§ SUPPLIED PASSAGE:
How to hike Romsdalseggen ridge Norway
A quick recap of the walking options:
- Vanjesdalsetra to Andalsnes via the Romsdalseggen ridge, distance 10.5 km, time 6-8 hours
- Vanjesdalsetra to Andalsnes via Hognosa (avoiding the airy parts), distance 13.5 km, time 7-9 hours
- walking opposite direction, Andalsnes to Vanjesdalsetra is not recommended unless there is somebody coming to pick you up. The dedicated bus does not take passengers back to Andalsnes. Also, as the walk would start from sea level, there would be considerably more overall ascent.
Romsdalseggen hike map
Romsdalseggen camping information
After the hike we faced the daily dilemma of finding a place to sleep. Romsdalen is a bit tricky to find a spot to stay off-grid.
There is one good spot where wild camping is not forbidden – car park next to Trollveggen Besokssenter along road E136 (it’s large, there are large log-wood tables on the side and a toilet available at Trollveggen Stasjon 7.00 – 21.00 just a 100 metres away).

§ DATASET EXCERPT:
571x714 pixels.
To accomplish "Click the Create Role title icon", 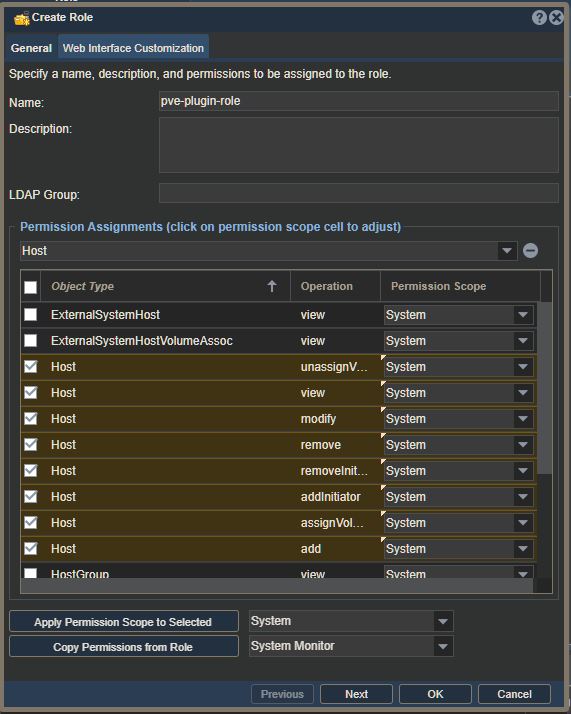I will [x=21, y=19].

§ GIVEN EXERCISE:
Continue the Romsdalseggen hiking guide, picking up after its last sentence about the car park beside Trollveggen Besokssenter.

§ TASK ANSWER:
Along the nearby Trollstigen road (road number 63) it’s hardly possible to find a decent wild camping spot between Trollveggen Centre and Andalsnes. There are two campsites thou. We have visited them both and can advise on which one is better.
First one is called Trollstigen Camping. It’s next to the road, well visible from afar, signposted. The reception/cafe and facilities buildings are grass-roofed, there is a large car park. This campsite was costly, 200 NOK (240 NOK with electricity).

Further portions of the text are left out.